15 de diciembre de 2016

La guerra del fin del mundo

Nada más empezar a leer las primeras páginas sentí la alegría y la excitación de haber acertado al elegir una novela de Mario Vargas Llosa que, en su momento, cuando leía sus libros uno tras otro como si hubiera descubierto un nuevo mundo, había dejado pasar. No sé si fue el título, el azar o el hartazgo, pero han tenido que pasar años para recordar que no me había leído La guerra del fin del mundo, y decidirme a hacerlo. Por la cantidad de historias que van desplegándose, las perspectivas contadas y las referencias constantes a la realidad política, social y económica del Brasil de final del XIX, esta novela consigue atrapar en sus páginas un mundo entero para revivirlo ante nuestros ojos, o por lo menos darnos esa impresión, y a pesar de todo, por extraño que parezca, el narrador se concentra en unos hechos concretos. Muchas de las peripecias de sus personajes pudieran perfectamente presumir de ser autónomas, complejas e interesantes por sí mismas, pero están en función de una historia mayor que aspira a ser global y poliédrica. El perfecto entramado, en líneas paralelas y confluentes, de las distintas historias de sus personajes, la eficacia de sus cruces y la fuerza de cada una de ellas, consigue contrastes continuos e intensos, vivos y estimulantes, capaces de revelarnos la verdad o la mentira, el acierto o la ignorancia, tras las opiniones o posiciones de sus personajes, que de otra manera no hubiéramos sabido calibrar adecuadamente, dejando a la luz la continua ignorancia y dificultad de conocer la verdad en la que de costumbre vivimos desde nuestra limitada visión. 

Ilustración: Juan Fresán.
El narrador que nos cuenta esta historia, a partir de estas múltiples perspectivas que se entrecruzan, está pegado a sus personajes, los sigue como reptando por esos valles y secarrales de Canudos y nos involucra en sus hazañas y desatinos sin juzgarlos. Siempre narra en tercera persona, casi siempre en pasado aunque utiliza el emocionante presente para seguir a Rufino o al periodista miope durante parte de la narración, y cada capítulo se centra mayormente en un personaje. Esto no quita para que esta tercera persona, tan cercana a los personajes que se confunde con ellos sin emitir consideraciones que no sean las de sus propios protagonistas, realice continuos saltos minúsculos de perspectiva y se posicione eventualmente desde otros personajes menores. Muchos de los posibles juegos de un narrador en tercera persona, aparentemente sencillos frente a sus novelas anteriores, caben en esta narración caudalosa, ambiciosa en su reconstrucción y rica en adjetivos, en donde el estilo indirecto se mezcla con el directo en las conversaciones y en donde hasta el narrador queda impregnado, o impregna, el texto de características relacionadas con sus personajes, creando así una atmósfera que los define sin entrar en su psicología interna, como con la figura del Consejero, y en donde llega a confundirse con su tema y sus personajes incluso cuando da opiniones políticas. Así pasamos de uno a otro personaje, entramos y salimos de ellos, acercándonos y alejándonos constantemente, viéndolos desde tan cerca, casi confundidos con ellos, con un ritmo trepidante sostenido durante muchas páginas que se incrementa hacia el final. 

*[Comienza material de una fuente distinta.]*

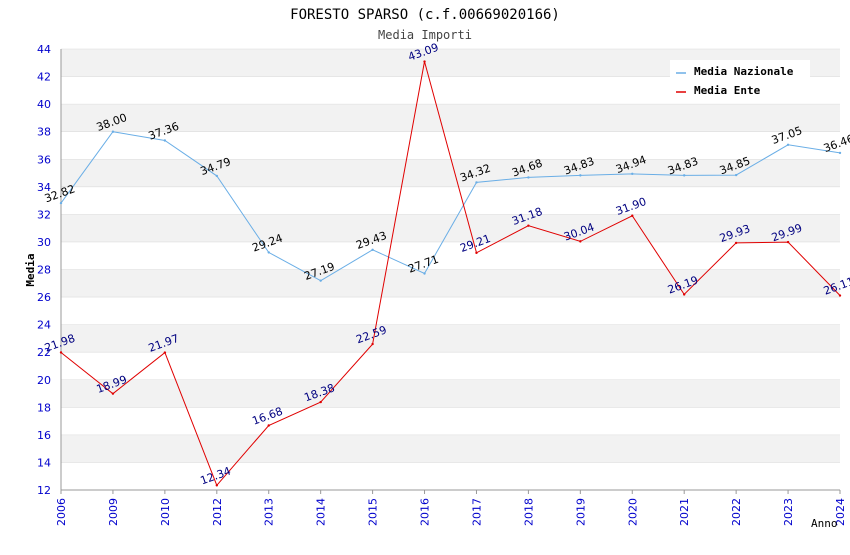 The height and width of the screenshot is (555, 850). Describe the element at coordinates (218, 512) in the screenshot. I see `x-tick-label: 2012` at that location.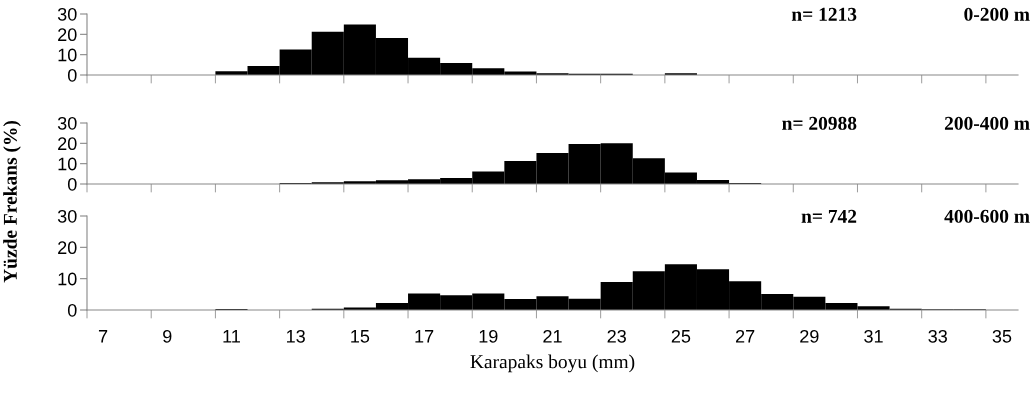  I want to click on x-tick-label: 33, so click(938, 336).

Algunos de los personajes resultan apasionantes a nuestra imaginación por su radicalismo, en cierto sentido son la materialización de unas ideas llevadas hasta sus últimas consecuencias lógicas, allá donde sólo se llega con un tesón propio del coraje o la locura. Otros lo son por su marginalidad, como los miembros del circo de variedades o los pobres más desarraigados o los ladrones más siniestros y violentos de la región. Todos quedan retratados, ni desde dentro ni desde fuera, sino desde ese posicionamiento que les cede la palabra, los sigue en la acción y muestra, de vez en cuando, algunos de sus pensamientos, muchos de ellos banales, pero que es capaz de hacerlos a todos comprensibles. A pesar de la variedad de sus personajes todos se vuelven relevantes, complejos, necesarios. Ninguno existe en vano y, esta es quizá una de las más excitantes sorpresas de la novela, todos son protagonistas, quizá con mayor relevancia del Barón de Cañabrava. Si al principio llevaban las riendas los más tozudos y radicales, irreconciliables entre ellos, al final son quienes menos claro lo tienen, quienes más dudan, entre otras causas por el mismo devenir de los acontecimientos, quienes dominarán la narración, pero todos tienen su momento de intensa vida en esta historia llena de brutalidad y violencia, de guerra y técnicas militares, de certezas y decepciones. Durante la lectura he tenido la sensación de que algunas ideas de esta novela abrieron la puerta a otros libros de Vargas Llosa para seguir escribiendo sobre ellas, como si al cristalizarse aquí quedaran como motivo de reflexión y desarrollo posterior.